Imagine a sit-down Italian restaurant that sells small, personal pizzas as part of its menu, but doesn’t offer takeout or delivery services. The restaurant owner knows pizza is popular and has put a lot of effort into ranking highly for local searches including the keyword “pizza,” and now shows up as the top result on Google. He expects to see a rise in sales to match that success, but after people visit his website very few of them are actually calling to make reservations or coming to the restaurant

It all seems counterintuitive, but there’s a reason those visitors aren’t converting into customers. Pizza is a popular takeout item, practically a fast food meant to feed a family, but this restaurant is offering more of a fine dining experience with individual menu items. The people searching for nearby pizzerias aren’t looking to sit down for an expensive meal, they’re looking for a quick and cheap dinner to take home. While our restaurateur does make pizza, he does not cater to the people who are actually searching for pizza. All his efforts have been in vain because he has focused on ranking for pizza, instead of “fine dining” or “Italian restaurant,” which would have brought more relevant leads to his site.

Our restaurateur got his traffic boost, but his visitors did not get what they wanted. If you’re not making conversions, you too may need to reexamine your SEO strategy and make sure you’re focused on the most relevant keywords for your business, not just any popular search terms that might be related to you.

You’re Not Encouraging Repeat Visits

Perhaps you have attracted quality visitors, and you’ve even gotten them to click around your website without bouncing off the first page they see. Not every qualified lead is going to be ready to pull the trigger right away, however, and that may be the reason you’re coming up short. If you want your visitors to become customers, you need to nurture them between their initial visit and their final purchasing decision.

There are a few ways to do this, one of which we already mentioned. Mailing lists are a great way to collect contact information from potential clients, so give your visitors an opportunity to sign up for yours. Once you have a lead’s email address you can send him or her general newsletters and mass email blasts, effectively keeping your brand active in their minds, and you can also send more targeted emails. If your lead spent time looking at a product page without making a purchase, send a follow-up email to remind the lead about that product. It could be just the thing the lead needs to make a decision, and to make a purchase. The same principle can be applied to services, or anything else that would qualify as a conversion for your business.
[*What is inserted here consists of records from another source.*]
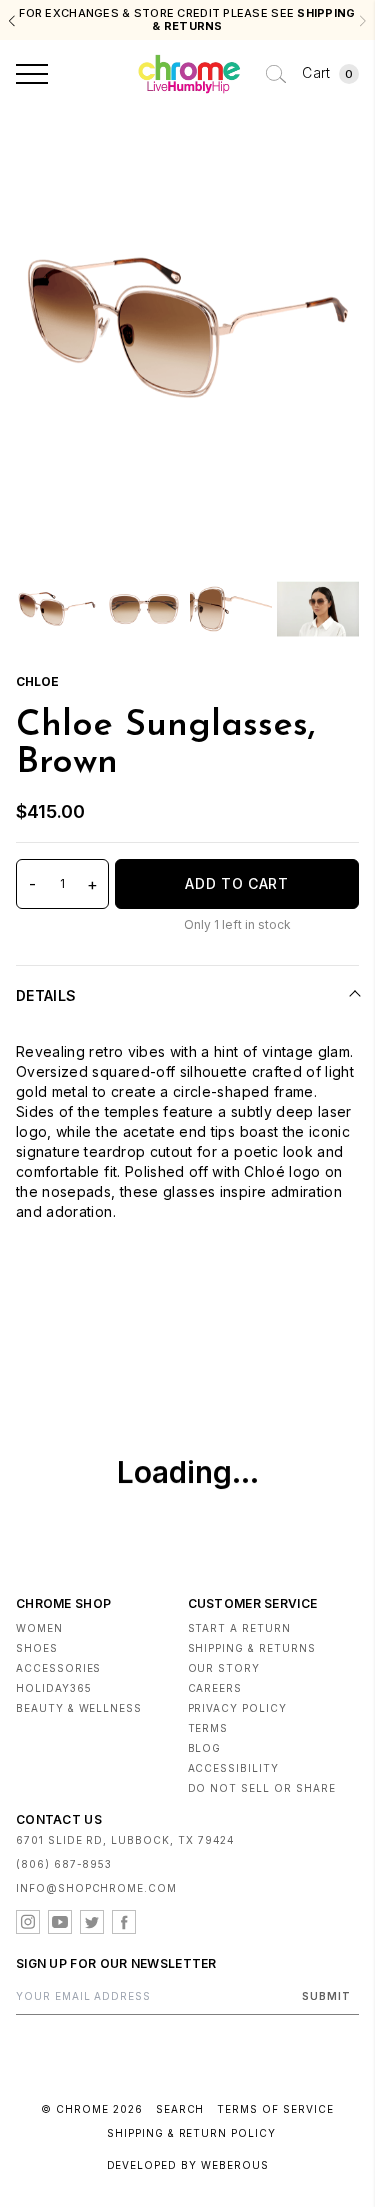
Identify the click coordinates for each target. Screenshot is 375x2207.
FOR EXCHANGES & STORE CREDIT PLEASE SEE (187, 20)
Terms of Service (275, 2109)
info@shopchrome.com (96, 1888)
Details (46, 995)
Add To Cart (237, 883)
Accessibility (233, 1768)
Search (180, 2109)
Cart (327, 72)
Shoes (37, 1648)
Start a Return (239, 1628)
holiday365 (54, 1688)
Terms (208, 1728)
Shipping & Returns (252, 1648)
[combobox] (276, 74)
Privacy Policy (237, 1708)
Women (39, 1628)
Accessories (58, 1668)
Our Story (224, 1668)
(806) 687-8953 (64, 1864)
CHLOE (37, 681)
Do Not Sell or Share (262, 1788)
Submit (326, 1996)
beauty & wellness (79, 1708)
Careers (215, 1688)
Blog (205, 1748)
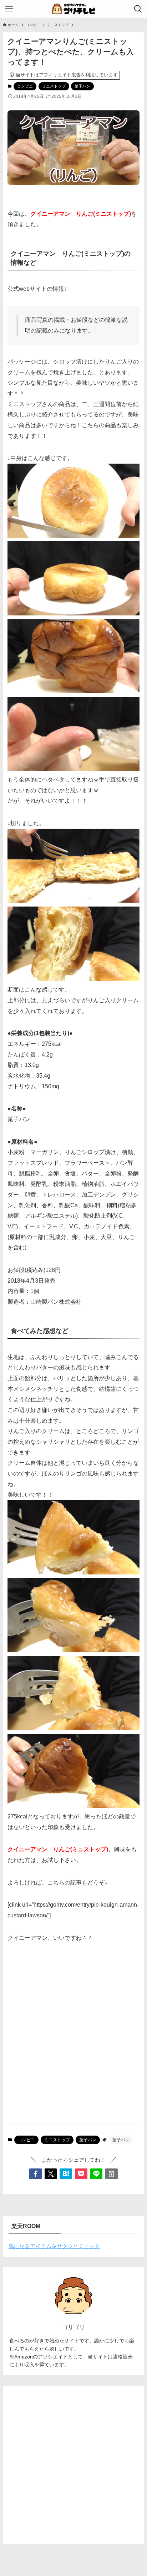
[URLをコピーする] (111, 2174)
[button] (35, 2174)
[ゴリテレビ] (73, 9)
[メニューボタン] (9, 9)
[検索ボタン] (138, 9)
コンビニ (25, 86)
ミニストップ (54, 86)
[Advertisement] (73, 2040)
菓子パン (82, 86)
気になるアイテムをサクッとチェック (54, 2246)
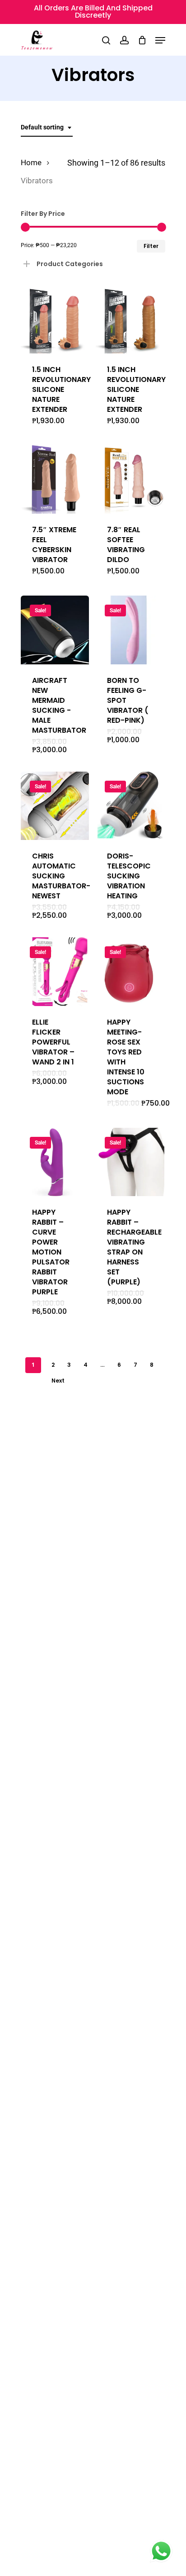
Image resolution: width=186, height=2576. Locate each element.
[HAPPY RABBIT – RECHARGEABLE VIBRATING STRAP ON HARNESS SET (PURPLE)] (130, 1162)
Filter (151, 246)
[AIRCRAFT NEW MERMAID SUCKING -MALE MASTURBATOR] (55, 630)
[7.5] (55, 479)
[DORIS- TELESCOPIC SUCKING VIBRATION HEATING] (130, 806)
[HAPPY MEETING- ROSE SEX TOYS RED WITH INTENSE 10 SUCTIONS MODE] (130, 971)
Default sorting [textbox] (42, 127)
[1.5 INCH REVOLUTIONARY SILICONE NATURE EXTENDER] (55, 319)
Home (31, 162)
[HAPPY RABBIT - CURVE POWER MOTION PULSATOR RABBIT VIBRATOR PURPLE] (55, 1162)
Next (58, 1380)
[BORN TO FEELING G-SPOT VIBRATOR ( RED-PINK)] (130, 630)
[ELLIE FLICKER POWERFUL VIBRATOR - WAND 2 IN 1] (55, 971)
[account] (124, 40)
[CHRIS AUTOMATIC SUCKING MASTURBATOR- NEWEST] (55, 806)
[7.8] (130, 479)
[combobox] (47, 127)
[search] (106, 40)
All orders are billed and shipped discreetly (93, 11)
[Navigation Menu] (160, 40)
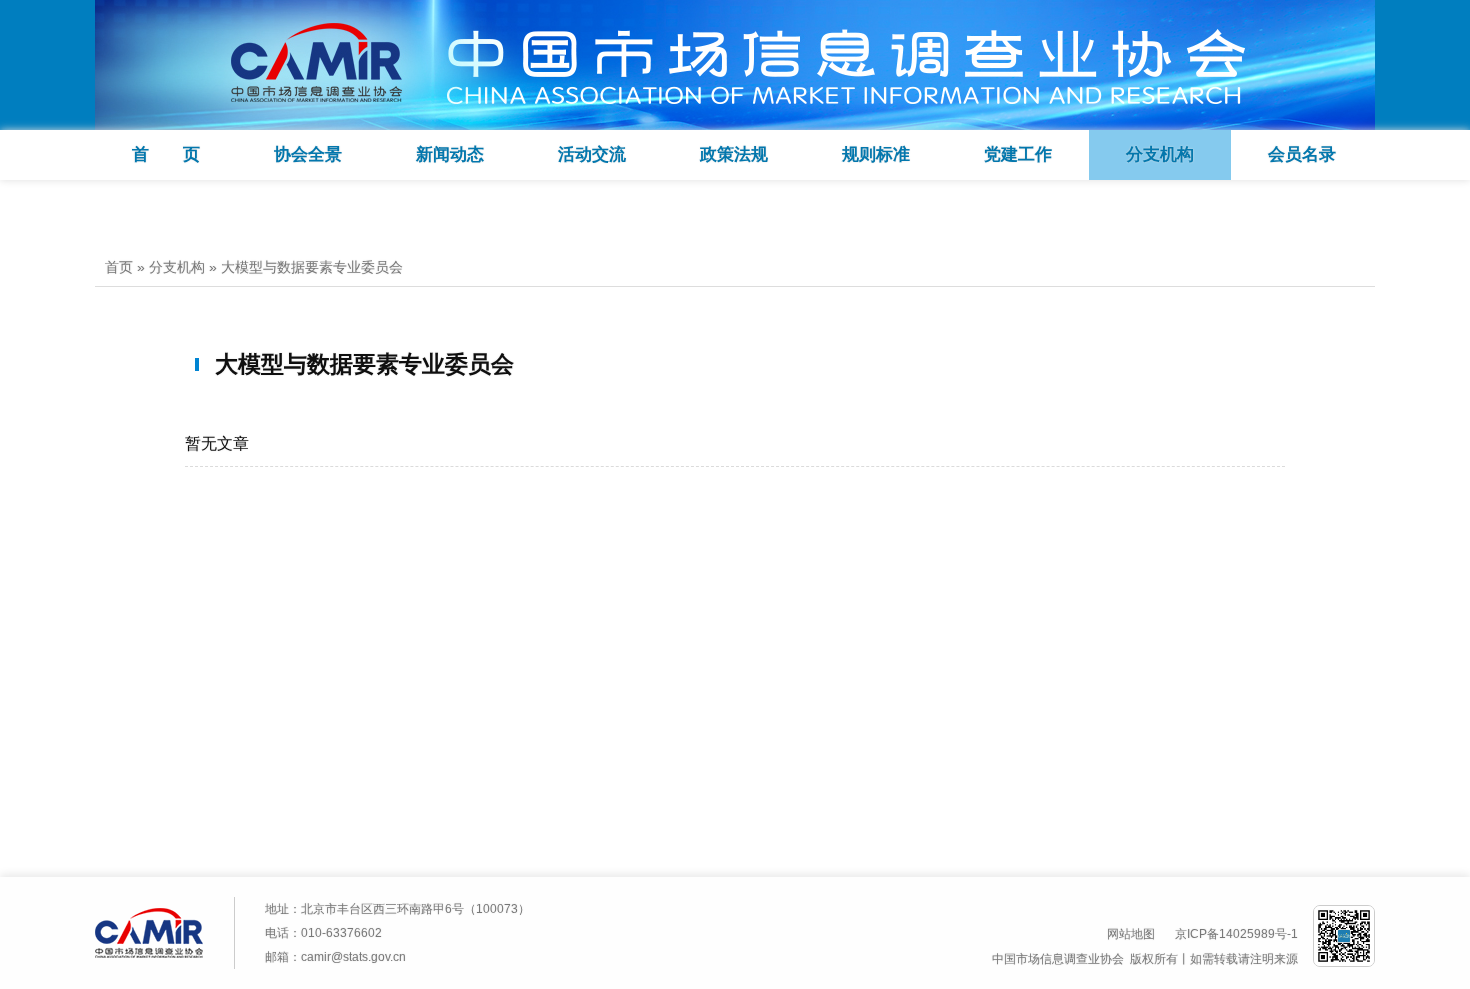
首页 (119, 267)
Don’t just stop at email, though. You can also reenage with your visitors though retargeted ads–another effective way to remind them of the products or services they’ve shown interest in. Reach out to your past visitors and encourage them to return; they may have simply needed time to mull over their decision and a gentle reminder to make the conversion.
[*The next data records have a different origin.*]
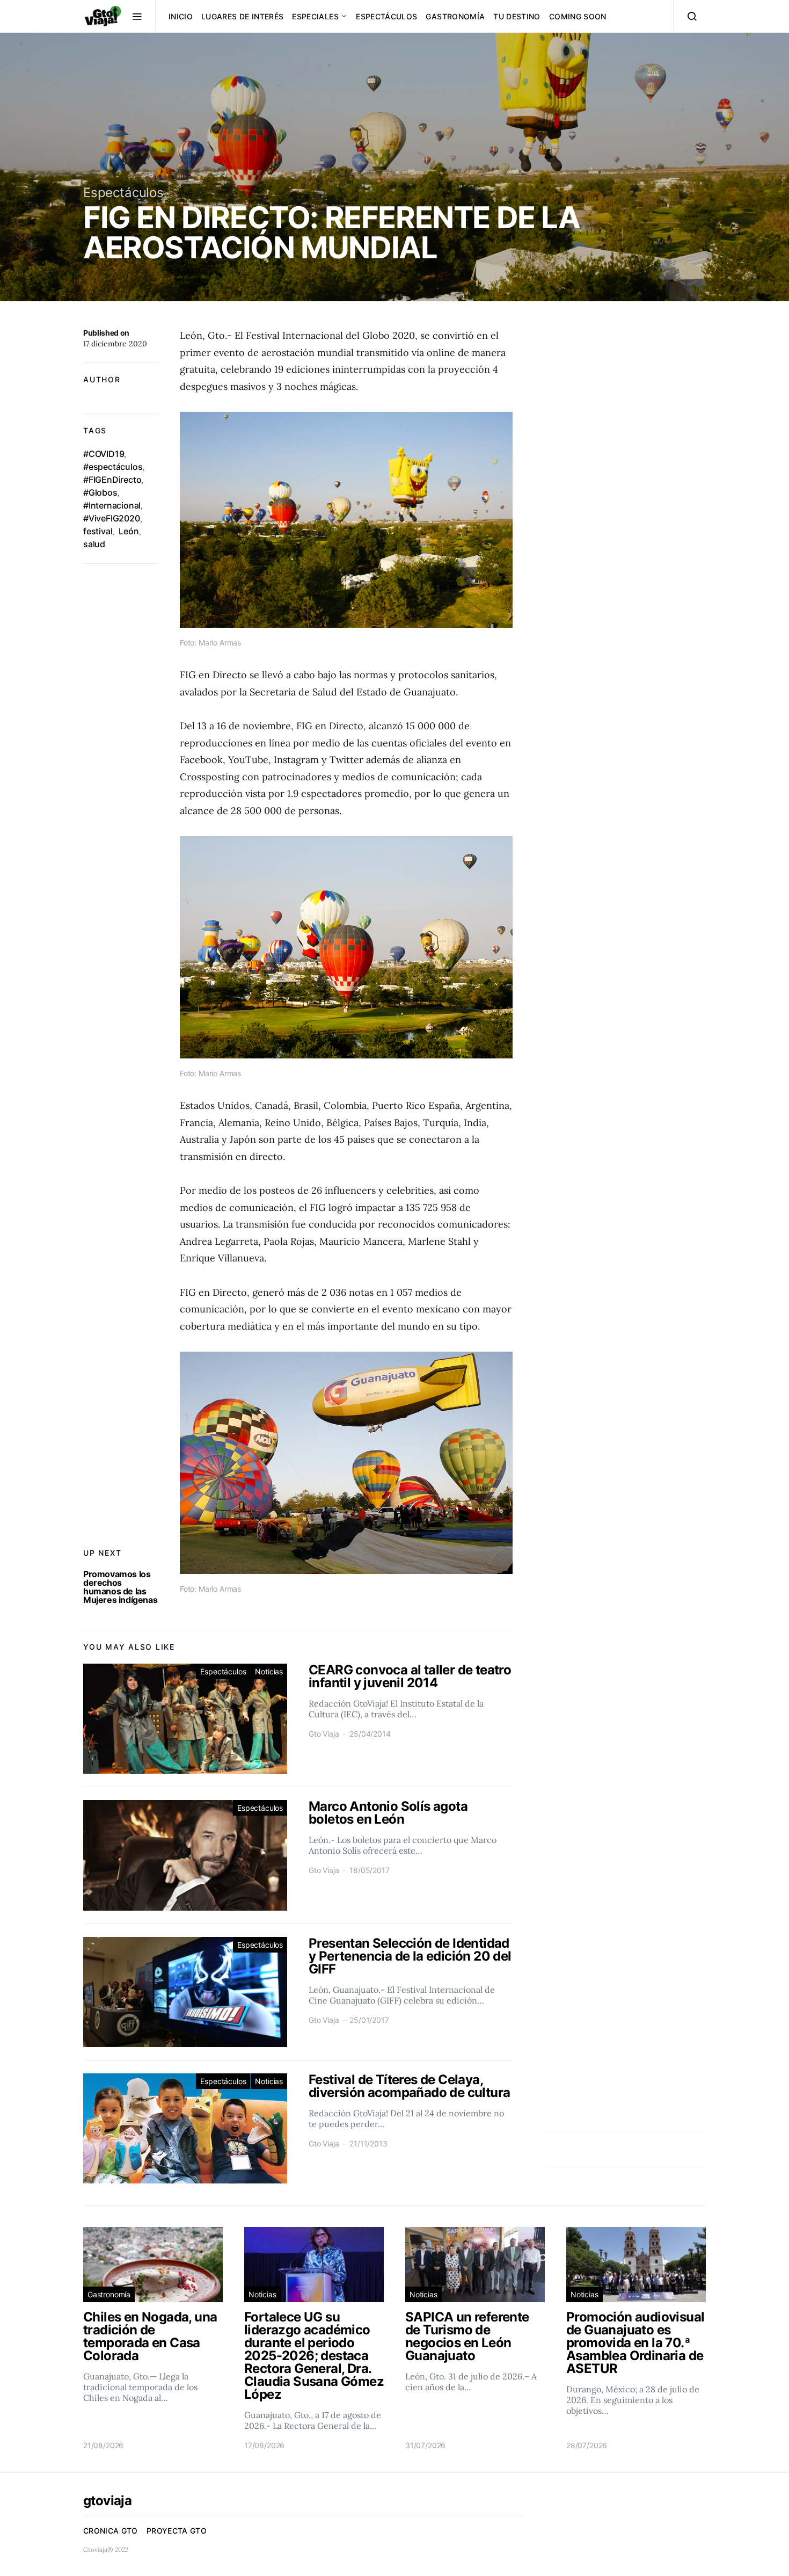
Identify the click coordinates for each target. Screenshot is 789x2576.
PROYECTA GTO (177, 2530)
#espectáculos (112, 466)
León (128, 531)
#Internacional (112, 505)
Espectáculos (386, 16)
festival (97, 531)
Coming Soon (578, 16)
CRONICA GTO (110, 2530)
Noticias (269, 1671)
Be sure to stay active on social media as well. Your visitors may have questions, and they could be just as inclined to ask those questions through Facebook as they are through your contact page.

Remember, A/B testing is the friend of every developer and every website. If you’re not sure where your missed opportunities are, it’s time to experiment. Make subtle changes to your site, track how they impact you traffic, and respond accordingly.